[[ Records provided open ]]

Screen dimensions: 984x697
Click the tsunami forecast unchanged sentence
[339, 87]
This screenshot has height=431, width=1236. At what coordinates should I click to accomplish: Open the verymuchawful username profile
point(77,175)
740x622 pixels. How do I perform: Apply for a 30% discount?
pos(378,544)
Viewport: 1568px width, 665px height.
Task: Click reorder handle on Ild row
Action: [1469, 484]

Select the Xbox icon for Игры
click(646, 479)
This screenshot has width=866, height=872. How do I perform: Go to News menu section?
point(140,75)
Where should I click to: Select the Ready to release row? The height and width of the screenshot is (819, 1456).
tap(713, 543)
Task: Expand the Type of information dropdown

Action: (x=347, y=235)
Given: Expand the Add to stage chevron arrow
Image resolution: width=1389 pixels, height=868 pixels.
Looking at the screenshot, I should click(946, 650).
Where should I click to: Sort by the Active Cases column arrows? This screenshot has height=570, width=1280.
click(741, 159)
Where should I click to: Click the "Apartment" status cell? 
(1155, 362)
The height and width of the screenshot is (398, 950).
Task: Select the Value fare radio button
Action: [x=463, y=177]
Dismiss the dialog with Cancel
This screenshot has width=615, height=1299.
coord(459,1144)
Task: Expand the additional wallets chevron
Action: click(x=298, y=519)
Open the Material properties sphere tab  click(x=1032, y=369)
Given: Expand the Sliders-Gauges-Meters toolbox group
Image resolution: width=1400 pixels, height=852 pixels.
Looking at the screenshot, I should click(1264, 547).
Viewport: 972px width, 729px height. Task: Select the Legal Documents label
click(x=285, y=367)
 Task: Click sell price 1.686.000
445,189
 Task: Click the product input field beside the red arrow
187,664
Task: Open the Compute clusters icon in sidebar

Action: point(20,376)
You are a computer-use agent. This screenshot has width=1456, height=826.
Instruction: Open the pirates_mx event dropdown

[[ Records provided closed ]]

▶ _Problem description_
Every entry is to be copied exactly, with none omitted.

▶ _Result for this exercise_
Screen dimensions: 984x697
Click the tsunami forecast unchanged sentence
[339, 87]
This screenshot has height=431, width=1236. At what coordinates should I click to accomplish: Open the verymuchawful username profile
point(77,175)
740x622 pixels. How do I perform: Apply for a 30% discount?
pos(378,544)
Viewport: 1568px width, 665px height.
Task: Click reorder handle on Ild row
Action: [1469, 484]

Select the Xbox icon for Игры
click(646, 479)
This screenshot has width=866, height=872. How do I perform: Go to News menu section?
point(140,75)
Where should I click to: Select the Ready to release row? The height and width of the screenshot is (819, 1456).
tap(713, 543)
Task: Expand the Type of information dropdown

Action: (x=347, y=235)
Given: Expand the Add to stage chevron arrow
Image resolution: width=1389 pixels, height=868 pixels.
Looking at the screenshot, I should click(946, 650).
Where should I click to: Sort by the Active Cases column arrows? This screenshot has height=570, width=1280.
click(741, 159)
Where should I click to: Click the "Apartment" status cell? 
(1155, 362)
The height and width of the screenshot is (398, 950).
Task: Select the Value fare radio button
Action: [x=463, y=177]
Dismiss the dialog with Cancel
This screenshot has width=615, height=1299.
coord(459,1144)
Task: Expand the additional wallets chevron
Action: click(x=298, y=519)
Open the Material properties sphere tab  click(x=1032, y=369)
Given: Expand the Sliders-Gauges-Meters toolbox group
Image resolution: width=1400 pixels, height=852 pixels.
Looking at the screenshot, I should click(1264, 547).
Viewport: 972px width, 729px height. Task: Select the Legal Documents label
click(x=285, y=367)
 Task: Click sell price 1.686.000
445,189
 Task: Click the product input field beside the red arrow
187,664
Task: Open the Compute clusters icon in sidebar

Action: point(20,376)
You are a computer-use agent. This screenshot has width=1456, height=826.
Instruction: Open the pirates_mx event dropdown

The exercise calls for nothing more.